Dr Abigail Frost, an astronomer at ESO in Chile, added: “A nebula surrounding two massive stars is a rarity, and it really made us feel like something cool had to have happened in this system.

“When looking at the data, the coolness only increased.

“After a detailed analysis, we could determine that the more massive star appears much younger than its companion, which doesn’t make any sense since they should have formed at the same time.”

A crew of worldwide scientists analysed 9 years’ price of knowledge from HD 148937, which is round 3,800 gentle years away from Earth, situated within the course of the Norma constellation.

The knowledge got here from ESO’s Very Large Telescope Interferometer (VLTI) and is situated within the Atacama Desert in Chile.

While magnetic fields are frequent in low-mass stars just like the Sun, extra large stars can’t maintain magnetic fields in the identical manner.

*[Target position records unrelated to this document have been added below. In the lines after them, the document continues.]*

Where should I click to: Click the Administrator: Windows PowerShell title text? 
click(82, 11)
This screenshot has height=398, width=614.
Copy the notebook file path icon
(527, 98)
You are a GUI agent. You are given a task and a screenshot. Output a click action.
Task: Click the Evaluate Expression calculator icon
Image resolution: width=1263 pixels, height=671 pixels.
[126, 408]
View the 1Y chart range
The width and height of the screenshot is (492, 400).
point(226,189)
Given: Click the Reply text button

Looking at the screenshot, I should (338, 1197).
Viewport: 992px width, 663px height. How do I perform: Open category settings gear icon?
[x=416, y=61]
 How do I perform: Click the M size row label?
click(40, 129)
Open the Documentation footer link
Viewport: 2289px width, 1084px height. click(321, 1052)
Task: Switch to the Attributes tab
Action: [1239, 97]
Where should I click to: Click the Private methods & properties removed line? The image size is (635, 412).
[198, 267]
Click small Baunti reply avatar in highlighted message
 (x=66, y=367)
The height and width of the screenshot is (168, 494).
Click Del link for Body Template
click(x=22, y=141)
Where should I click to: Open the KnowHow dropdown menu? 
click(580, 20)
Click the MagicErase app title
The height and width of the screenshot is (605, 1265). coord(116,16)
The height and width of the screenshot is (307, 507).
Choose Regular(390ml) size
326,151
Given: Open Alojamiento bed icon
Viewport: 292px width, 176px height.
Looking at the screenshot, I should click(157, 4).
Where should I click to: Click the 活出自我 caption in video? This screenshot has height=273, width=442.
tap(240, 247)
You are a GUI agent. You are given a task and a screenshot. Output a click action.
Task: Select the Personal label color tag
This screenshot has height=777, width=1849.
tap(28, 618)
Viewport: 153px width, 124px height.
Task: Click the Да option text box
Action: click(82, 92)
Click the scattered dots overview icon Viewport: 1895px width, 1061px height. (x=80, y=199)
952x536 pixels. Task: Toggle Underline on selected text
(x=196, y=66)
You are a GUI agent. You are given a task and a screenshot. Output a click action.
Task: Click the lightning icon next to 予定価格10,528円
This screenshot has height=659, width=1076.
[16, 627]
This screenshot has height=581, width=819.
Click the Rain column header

Yet roughly 7% of large stars have been noticed to have magnetic fields, scientists say.

While astronomers had suspected for a while that large stars might purchase magnetic fields when two stars merge, that is the primary time scientists have discovered direct proof of it occurring.

Dr Frost mentioned: “Magnetism in massive stars isn’t expected to last very long compared to the lifetime of the star, so it seems we have observed this rare event very soon after it happened.”